Ebenfalls unproblematisch ist es vielleicht noch, zu kritisieren, dass die schauspielerischen Leistungen eher mittelmäßig sind, was besonders in den (nicht wenigen) Momenten auffällt, wo sich zwei von ihnen schweigend (sei's im Kampf, in Verbundenheit oder aus anderen Gründen) gegenüberstehen und ansehen.

Aber genau an dieser Stelle könnte der Verrat bereits beginnen, denn es ist der Plot, der geheim gehalten werden muss. Für die meisten erzählt Film (s)eine Geschichte vornehmlich mit den Worten und Taten der Protagonisten und Antagonisten. Dies sind die Elemente, die die filmische Erzählung hermeneutisch motivieren und vorantreiben. In ihnen manifestieren sich überraschende Wendungen, Spannungsbögen und Figurenentwicklungen.

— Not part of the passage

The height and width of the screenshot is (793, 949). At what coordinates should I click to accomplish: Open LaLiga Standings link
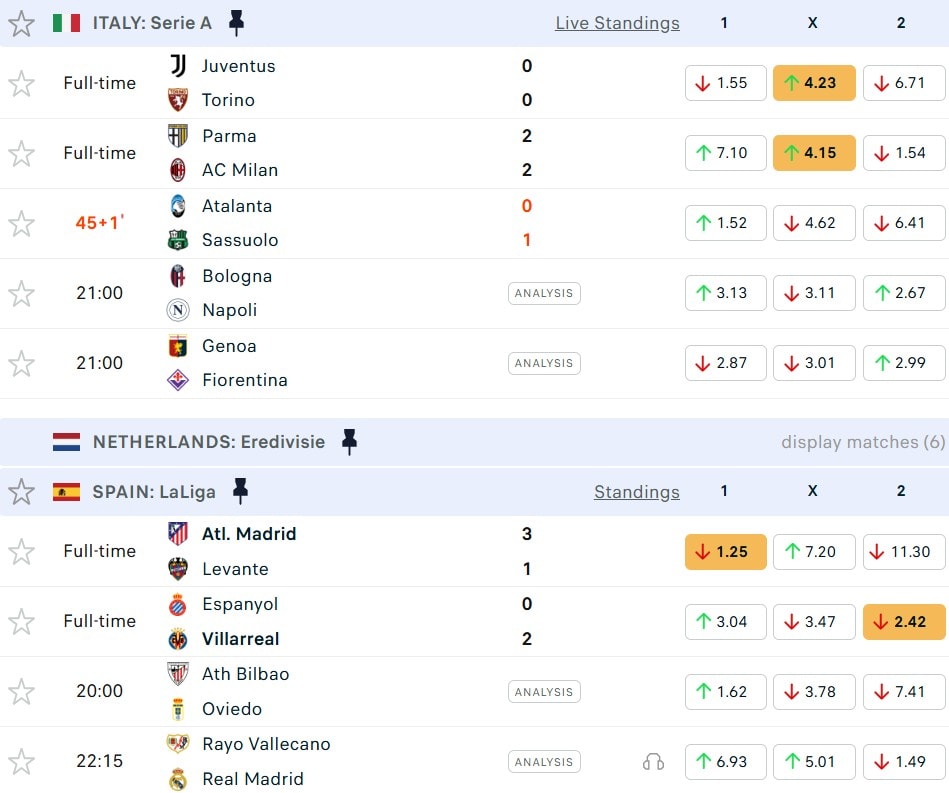[x=636, y=492]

Für einen Cineasten hingegen ist es traurig, dass Film dort, wo er erzählerisches Unterhaltungskino geworden ist, auf diese beiden Elemente reduziert wird: Auf das Sagen und Handeln der Protagonisten. Beides könnte aus dem Drehbuch herausgelesen werden und Film wäre damit nicht mehr als ein Roman (von dem man bekanntlich auch nicht allzu viel vorab verraten bekommen möchte). Die Misere des Experimentalfilms ist vor allem damit zu erklären, dass er nicht "erzählt" und damit nacherzählbar ist.

Filmkritik und Selbstzensur

Dass all die anderen ästhetischen Elemente eines Films in den Hintergrund geraten, hat sowohl Tradition als auch Kalkül: Über nichts von einem Film lässt sich ohne Fachkenntnisse besser sprechen als über den Plot, weshalb jeder Historiker ein passabler Film(plot)kritiker werden kann, wenn er Plots wie Quellen strukturieren und analysieren gelernt hat.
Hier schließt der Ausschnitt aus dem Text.